The words sent an unexpected chill down Diana’s spine. “Ghosts?”
“Figure of speech, Your Grace,” Mrs. Glenwright replied, though something in her tone suggested otherwise. “This castle’s got more history than most folk can handle. Some choose to fade into the shadows rather than claim their place in the light.”
They walked in relative silence through corridors that seemed designed to dwarf anyone foolish enough to traverse them alone. Diana found herself taking mental notes on the way the morning light filtered in through narrow slits of windows, and the persistent draft that made every doorway feel like a portal to somewhere even colder. She eyed the portraits of long-dead Stormes watching her with expressions ranging from stern disapproval to outright hostility.
“This wing’s yers to do with as ye see fit, Your Grace,” Mrs. Glenwright announced, stopping before a set of heavy oak doors. “His Grace was particular about that. Said ye were to have yer own domain.”
“How thoughtful,” Diana murmured, though the word ‘domain” seemed strange to her ears. She was a twenty-year-old woman who’d never managed anything more complicated than her own correspondence but was now suddenly given dominion over an entire castle wing.
Mrs. Glenwright produced a key from her ring and opened the door to reveal a morning room that might have been beautiful under different circumstances. Tall windows faced east, where Highland moors stretched toward mountains she couldn’t name yet. The furniture was elegant, but partly covered in dust sheets, as though waiting for someone who might never come.
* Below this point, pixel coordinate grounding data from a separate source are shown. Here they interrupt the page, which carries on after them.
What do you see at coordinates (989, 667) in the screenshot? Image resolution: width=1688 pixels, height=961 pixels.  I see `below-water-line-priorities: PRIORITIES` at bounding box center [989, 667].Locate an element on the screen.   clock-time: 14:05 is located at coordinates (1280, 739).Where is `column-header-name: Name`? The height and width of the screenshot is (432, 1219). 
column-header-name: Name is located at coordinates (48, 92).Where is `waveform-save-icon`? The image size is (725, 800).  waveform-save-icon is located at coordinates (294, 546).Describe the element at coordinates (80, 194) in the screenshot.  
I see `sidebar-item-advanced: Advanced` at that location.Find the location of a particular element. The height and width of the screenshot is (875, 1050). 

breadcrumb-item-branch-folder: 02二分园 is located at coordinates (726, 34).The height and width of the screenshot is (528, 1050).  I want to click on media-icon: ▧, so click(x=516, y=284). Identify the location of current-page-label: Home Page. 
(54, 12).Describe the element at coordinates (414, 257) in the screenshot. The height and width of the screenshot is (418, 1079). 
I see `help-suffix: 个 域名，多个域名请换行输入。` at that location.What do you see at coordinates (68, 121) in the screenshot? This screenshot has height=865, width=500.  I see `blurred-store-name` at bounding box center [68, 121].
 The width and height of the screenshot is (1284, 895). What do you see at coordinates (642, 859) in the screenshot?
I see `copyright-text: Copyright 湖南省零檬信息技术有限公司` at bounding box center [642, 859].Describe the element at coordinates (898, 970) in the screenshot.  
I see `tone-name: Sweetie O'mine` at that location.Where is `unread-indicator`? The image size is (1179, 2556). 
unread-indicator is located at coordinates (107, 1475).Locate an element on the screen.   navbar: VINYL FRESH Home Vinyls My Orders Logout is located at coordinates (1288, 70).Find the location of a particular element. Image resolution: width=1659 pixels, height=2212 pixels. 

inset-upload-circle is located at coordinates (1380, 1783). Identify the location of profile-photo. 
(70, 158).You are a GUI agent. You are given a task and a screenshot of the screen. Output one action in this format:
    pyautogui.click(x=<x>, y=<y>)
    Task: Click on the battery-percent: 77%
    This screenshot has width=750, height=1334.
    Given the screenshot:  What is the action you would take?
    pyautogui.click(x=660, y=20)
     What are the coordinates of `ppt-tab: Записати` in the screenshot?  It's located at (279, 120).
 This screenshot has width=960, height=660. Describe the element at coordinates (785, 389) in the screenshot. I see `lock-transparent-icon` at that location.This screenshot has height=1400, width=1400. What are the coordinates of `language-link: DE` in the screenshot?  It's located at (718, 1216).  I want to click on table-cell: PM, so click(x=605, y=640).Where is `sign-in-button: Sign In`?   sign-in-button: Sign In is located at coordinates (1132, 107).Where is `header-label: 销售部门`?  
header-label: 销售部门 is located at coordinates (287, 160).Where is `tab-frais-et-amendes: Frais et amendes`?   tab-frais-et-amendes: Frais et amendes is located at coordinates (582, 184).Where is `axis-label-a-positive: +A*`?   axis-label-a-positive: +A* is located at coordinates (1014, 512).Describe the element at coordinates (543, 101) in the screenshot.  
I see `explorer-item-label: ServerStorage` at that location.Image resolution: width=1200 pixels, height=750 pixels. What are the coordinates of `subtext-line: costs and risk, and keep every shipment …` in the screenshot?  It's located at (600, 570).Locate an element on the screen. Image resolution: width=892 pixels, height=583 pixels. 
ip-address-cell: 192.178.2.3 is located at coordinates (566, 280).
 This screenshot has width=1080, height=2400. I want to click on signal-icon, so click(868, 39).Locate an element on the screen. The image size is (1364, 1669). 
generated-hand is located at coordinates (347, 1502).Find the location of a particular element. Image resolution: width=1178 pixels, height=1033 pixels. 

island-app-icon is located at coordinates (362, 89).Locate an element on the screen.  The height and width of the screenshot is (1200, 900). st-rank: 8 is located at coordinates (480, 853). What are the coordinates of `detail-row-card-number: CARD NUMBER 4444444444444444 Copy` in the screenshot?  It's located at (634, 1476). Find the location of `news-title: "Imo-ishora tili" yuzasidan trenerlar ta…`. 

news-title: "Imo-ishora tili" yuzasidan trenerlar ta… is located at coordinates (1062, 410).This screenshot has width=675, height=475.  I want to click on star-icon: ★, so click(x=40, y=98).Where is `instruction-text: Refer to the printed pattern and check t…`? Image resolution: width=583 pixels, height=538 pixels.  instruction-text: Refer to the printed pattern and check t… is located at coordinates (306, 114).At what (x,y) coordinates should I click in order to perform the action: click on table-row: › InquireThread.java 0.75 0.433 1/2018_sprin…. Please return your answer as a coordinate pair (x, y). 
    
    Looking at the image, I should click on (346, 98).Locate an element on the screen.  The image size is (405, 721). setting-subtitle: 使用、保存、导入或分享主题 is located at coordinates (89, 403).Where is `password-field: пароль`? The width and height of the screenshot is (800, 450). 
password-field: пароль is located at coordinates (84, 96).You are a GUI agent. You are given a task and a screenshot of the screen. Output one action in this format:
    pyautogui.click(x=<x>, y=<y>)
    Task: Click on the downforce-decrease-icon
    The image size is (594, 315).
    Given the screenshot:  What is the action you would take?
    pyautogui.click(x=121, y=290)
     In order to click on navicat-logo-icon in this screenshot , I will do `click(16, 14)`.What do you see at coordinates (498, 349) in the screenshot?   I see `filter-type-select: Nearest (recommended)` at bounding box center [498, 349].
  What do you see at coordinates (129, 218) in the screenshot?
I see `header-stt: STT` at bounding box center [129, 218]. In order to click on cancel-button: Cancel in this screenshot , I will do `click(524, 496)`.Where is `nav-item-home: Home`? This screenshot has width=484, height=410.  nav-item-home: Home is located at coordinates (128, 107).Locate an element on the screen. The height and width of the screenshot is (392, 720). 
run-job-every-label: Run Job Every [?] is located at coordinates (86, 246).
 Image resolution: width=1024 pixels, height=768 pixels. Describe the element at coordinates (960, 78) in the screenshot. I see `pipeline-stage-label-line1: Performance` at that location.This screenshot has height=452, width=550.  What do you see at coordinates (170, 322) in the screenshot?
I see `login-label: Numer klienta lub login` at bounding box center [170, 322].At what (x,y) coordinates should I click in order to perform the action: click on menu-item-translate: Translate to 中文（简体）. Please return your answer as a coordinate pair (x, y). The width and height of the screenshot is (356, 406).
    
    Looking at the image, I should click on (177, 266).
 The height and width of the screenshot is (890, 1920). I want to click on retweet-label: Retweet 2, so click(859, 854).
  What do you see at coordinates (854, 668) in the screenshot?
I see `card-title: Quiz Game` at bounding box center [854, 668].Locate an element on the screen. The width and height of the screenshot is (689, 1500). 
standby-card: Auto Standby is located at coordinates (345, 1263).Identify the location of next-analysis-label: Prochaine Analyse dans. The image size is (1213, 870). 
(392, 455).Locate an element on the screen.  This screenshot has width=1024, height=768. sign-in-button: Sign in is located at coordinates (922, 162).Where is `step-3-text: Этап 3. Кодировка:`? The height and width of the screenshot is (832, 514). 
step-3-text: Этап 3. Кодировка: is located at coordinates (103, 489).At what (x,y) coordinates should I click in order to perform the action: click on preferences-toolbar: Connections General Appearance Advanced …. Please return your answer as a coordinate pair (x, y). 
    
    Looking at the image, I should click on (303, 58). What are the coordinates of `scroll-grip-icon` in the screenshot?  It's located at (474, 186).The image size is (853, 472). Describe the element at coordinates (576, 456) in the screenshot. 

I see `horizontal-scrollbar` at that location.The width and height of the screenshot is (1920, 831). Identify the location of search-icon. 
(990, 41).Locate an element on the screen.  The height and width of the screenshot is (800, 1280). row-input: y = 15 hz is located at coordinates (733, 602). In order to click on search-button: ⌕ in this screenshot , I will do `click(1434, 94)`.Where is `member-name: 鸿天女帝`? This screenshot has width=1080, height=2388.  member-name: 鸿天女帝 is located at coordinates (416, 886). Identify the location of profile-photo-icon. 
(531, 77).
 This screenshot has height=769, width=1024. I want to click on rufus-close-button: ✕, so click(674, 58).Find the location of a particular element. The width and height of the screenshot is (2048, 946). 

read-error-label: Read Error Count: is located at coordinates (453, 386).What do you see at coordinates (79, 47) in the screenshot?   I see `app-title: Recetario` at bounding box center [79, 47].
“Been closed off these past years,” Mrs. Glenwright explained, moving to pull dust sheets from chairs and tables with practiced efficiency. used to take her morning tea here. After she passed, well…” She shrugged.
Diana moved to the windows and pressed her palm against the glass. “What was she like? The Duke’s mother?”
For the first time since their meeting, Mrs. Glenwright’s expression softened, though something like pain flickered in her eyes. “Och, Her Grace was gentle, like ye. Sweet-natured, quiet like. But she had a laugh that could warm even these old, cold stones. She was so excited about the bairn comin’…” The housekeeper’s voice caught slightly. “But childbirth was too much for her. We lost her, and the wee little lad she brought into the world? Well, we lost him too, in a manner of speakin’.”
Diana blinked, the unspoken question swimming in her eyes.
“His father never forgave him for it.”
Diana’s breath caught audibly. “He blamed the Duke? For his own mother’s death?”
“Aye. Cruel thing, blamin’ a wee bairn for circumstances beyond anyone’s control. His Grace was sent away to live with Highland relatives before he could even walk properly. The old Duke couldn’t bear the sight of him – said the lad was a reminder of what he’d lost.” Mrs. Glenwright’s mouth pressed into a thin line. “Some wounds run deeper than others, and some fathers… well, some should never have sired offspring at all.”